Das süd-westlich der Wohnnutzung liegende Band entlang der Erich-Schlesinger-Straße integriert die Bestandsbauten von Kaufland und Tankstelle sowie die geplante Erweiterung der Feuerwache. Im nördlichen Bebauungsband entlang der Bahntrasse sind Bildungseinrichtungen untergebracht (Universität, Schule, Kita,) sowie universitätsnahe Nutzungen. Ergänzend wird vorgeschlagen, hier besondere Wohnformen in Verbindung mit Gewerbeeinheiten einzufügen. Das Band entlang des Südringes nimmt überwiegend Dienstleistungen und gewerbliche Nutzungen auf.
Die Baufelder lassen bei Bedarf jeweils auch abweichende Grundstücksaufteilungen zu. Eventuell störende Nutzungen, wie die Feuerwehr, werden mit einer Pufferbebauung zu den anschließenden Wohngebäuden versehen. Aufgezeigt werden auch Möglichkeiten, die Grundstücke von Tankstelle und Kaufland künftig weiter zu entwickeln.

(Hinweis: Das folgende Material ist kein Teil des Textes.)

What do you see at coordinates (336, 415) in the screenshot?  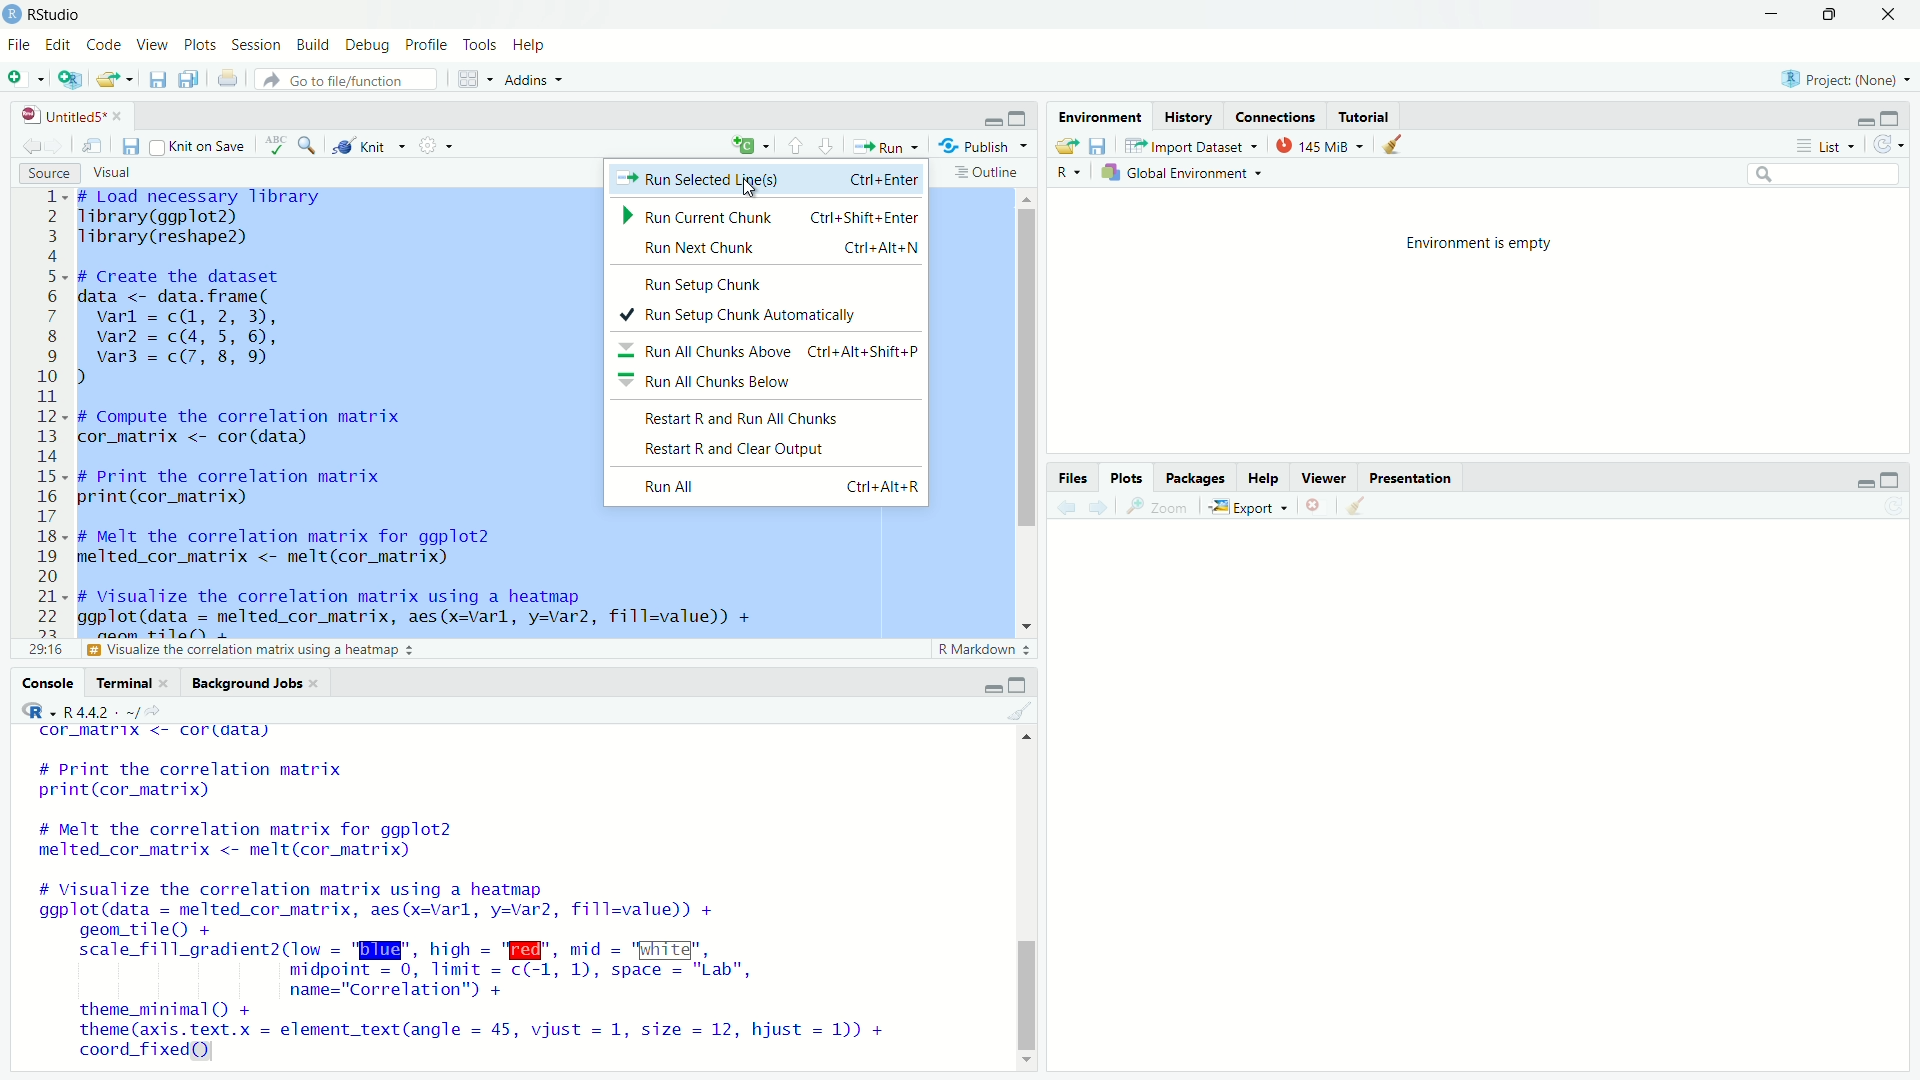 I see `# Load necessary library
Tibrary(ggplot2)
Tibrary(reshape2)
# Create the dataset
data <- data. frame(
varl = c(, 2, 3),
var2 = c(4, 5, 6),
var3 = c(7, 8, 9 I
)
# Compute the correlation matrix
cor_matrix <- cor (data)
# Print the correlation matrix
print(cor_matrix)
# Melt the correlation matrix for ggplot2
melted_cor_matrix <- melt(cor_matrix)
# Visualize the correlation matrix using a heatmap
ggplot(data = melted_cor_matrix, aes(x=varl, y=var2, fill=value)) +
noom +ilal)` at bounding box center [336, 415].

Erschließung und öffentliche Räume
Erschlossen wird das Gebiet durch eine Abfolge aus zwei Erschließungsringen. Zur Sicherung eines autofreien/autoarmen Quartiers übernimmt der erste Ring die Haupterschließung für den motorisierten Individualverkehr. Entsprechend liegen hier die beiden Mobilitätshubs inklusive Quartiersgaragen. Dagegen wird der zweite Ring lediglich genutzt durch die zwingend notwendigen Verkehre wie Anlieferung, Rettungsfahrzeuge und Feuerwehr.
Vorgeschlagen wird, jedem Mobilitätshub eine eigene Platzfläche zuzuordnen, die zusammen mit Kaufland bzw. dem Schulkomplex jeweils als Antritt in den neuen Stadtteil fungiert. Als Umsteigepunkt bündelt das Mobilitätshub unterschiedliche Verkehrsformen. Bemerkenswert ist, dass das Erschließungssystem nicht ausschließlich als Straße ausgebildet wird. Stattdessen erhalten beide Ringe ein breiteres Raumprofil, dass neben der Erschließung auch öffentlich genutzte Flächen sowie Retentionsbereiche aufnimmt.
Ergänzt wird das Angebot an öffentlichen Räumen durch einen Quartiersplatz in zentraler Lage sowie einem langgestreckten Park, der die Bahntrasse im Norden begleitet.
Phasierung
Die Entwicklung des Areals Groter Pohl wird voraussichtlich einen längeren Zeitraum in Anspruch nehmen. Gleichzeitig besteht bereits Nachfrage nach Flächen für Wohn- und Dienstleistungsnutzungen. Entsprechend berücksichtigt das städtebauliche Konzept eine stufenweise Umsetzung. In einem ersten Schritt sollen der äußere Erschließungsring sowie die Mobilitätshubs erstellt werden, danach die Wohn-Nachbarschaften. Parallel oder zeitversetzt entstehen die Bebauungsbänder entlang der Bahntrasse und des Südrings. Unabhängig davon ist eine Transformation der Flächen von Kaufland und Tankstelle möglich. Die vorgeschlagene Phasierung ist gut nachvollziehbar und deckt sich mit den aktuell absehbaren Entwicklungen.
Während der Umsetzung verbleibt zunächst auf der Ostseite des Areals eine zusammenhängende Freifläche. Sie soll durch Zwischennutzungen aktiviert und bespielt werden. Sie tragen gerade zu Beginn der Quartiersentwicklung zur Identifikation und Adressbildung bei.
Empfehlung zur Weiterbearbeitung
Dem Entwurf gelingt es in besonderer Weise, die anspruchsvollen Anforderungen an das Areal Groter Pohl aufzugreifen und in ein eigenständiges städtebauliches Konzept zu übersetzen. Das vorgeschlagene Ordnungsgerüst und die dazugehörigen Baufeldzuschnitte sind robust genug, um künftige Anpassungen zu ermöglichen, ohne dass dabei grundsätzliche Qualitäten des Konzeptes verloren gehen. Darüber hinaus bietet der Entwurf Anknüpfungspunkte für eine zeitgemäße und nachhaltige Stadtentwicklung. Entsprechend wird vorgeschlagen, den städtebauliche Entwurf als Grundlage für die Weiterentwicklung des Gebiets zu wählen.